• This repository has been archived on 19/Apr/2020
  • Stars
    star
    233
  • Rank 165,934 (Top 4 %)
  • Language
    C++
  • License
    MIT License
  • Created about 5 years ago
  • Updated about 4 years ago

Reviews

There are no reviews yet. Be the first to send feedback to the community and the maintainers!

Repository Details

[DEPRECATED] See https://github.com/p-ranav/csv2

[DEPRECATED APRIL 2020]

This library is now deprecated. Checkout a second implementation of this library here: https://github.com/p-ranav/csv2.

Highlights

Table of Contents

Reading CSV files

Simply include reader.hpp and you're good to go.

#include <csv/reader.hpp>

To start parsing CSV files, create a csv::Reader object and call .read(filename).

csv::Reader foo;
foo.read("test.csv");

This .read method is non-blocking.
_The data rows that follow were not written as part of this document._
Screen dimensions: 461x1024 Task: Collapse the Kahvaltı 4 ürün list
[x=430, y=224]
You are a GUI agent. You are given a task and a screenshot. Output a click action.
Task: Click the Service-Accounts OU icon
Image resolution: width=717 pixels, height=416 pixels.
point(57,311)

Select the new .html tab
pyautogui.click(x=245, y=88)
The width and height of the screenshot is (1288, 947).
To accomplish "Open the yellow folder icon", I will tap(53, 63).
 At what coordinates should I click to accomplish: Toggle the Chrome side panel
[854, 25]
The reader spawns multiple threads to tokenize the file stream and build a "list of dictionaries". While the reader is doing it's thing, you can start post-processing the rows it has parsed so far using this iterator pattern:

while(foo.busy()) {
  if (foo.ready()) {
    auto row = foo.next_row();  // Each row is a csv::unordered_flat_map (github.com/martinus/robin-hood-hashing)
    auto foo = row["foo"]       // You can use it just like an std::unordered_map
    auto bar = row["bar"];
    // do something
  }
}

If instead you'd like to wait for all the rows to get processed, you can call .rows() which is a convenience method that executes the above while loop

auto rows = foo.rows();           // blocks until the CSV is fully processed
for (auto& row : rows) {          // Example: [{"foo": "1", "bar": "2"}, {"foo": "3", "bar": "4"}, ...] 
  auto foo = row["foo"];
  // do something
}

Dialects

This csv library comes with three standard dialects:

Name Description
excel The excel dialect defines the usual properties of an Excel-generated CSV file
excel_tab The excel_tab dialect defines the usual properties of an Excel-generated TAB-delimited file
unix The unix dialect defines the usual properties of a CSV file generated on UNIX systems, i.e. using '\n' as line terminator and quoting all fields

Configuring Custom Dialects

Custom dialects can be constructed with .configure_dialect(...)

csv::Reader csv;
csv.configure_dialect("my fancy dialect")
  .delimiter("")
  .quote_character('"')
  .double_quote(true)
  .skip_initial_space(false)
  .trim_characters(' ', '\t')
  .ignore_columns("foo", "bar")
  .header(true)
  .skip_empty_rows(true);

csv.read("foo.csv");
for (auto& row : csv.rows()) {
  // do something
}
Property Data Type Description
delimiter std::string specifies the character sequence which should separate fields (aka columns). Default = ","
quote_character char specifies a one-character string to use as the quoting character. Default = '"'
double_quote bool controls the handling of quotes inside fields. If true, two consecutive quotes should be interpreted as one. Default = true
skip_initial_space bool specifies how to interpret whitespace which immediately follows a delimiter; if false, it means that whitespace immediately after a delimiter should be treated as part of the following field. Default = false
trim_characters std::vector<char> specifies the list of characters to trim from every value in the CSV. Default = {} - nothing trimmed
ignore_columns std::vector<std::string> specifies the list of columns to ignore. These columns will be stripped during the parsing process. Default = {} - no column ignored
header bool indicates whether the file includes a header row. If true the first row in the file is a header row, not data. Default = true
column_names std::vector<std::string> specifies the list of column names. This is useful when the first row of the CSV isn't a header Default = {}
skip_empty_rows bool specifies how empty rows should be interpreted. If this is set to true, empty rows are skipped. Default = false

The line terminator is '\n' by default. I use std::getline and handle stripping out '\r' from line endings. So, for now, this is not configurable in custom dialects.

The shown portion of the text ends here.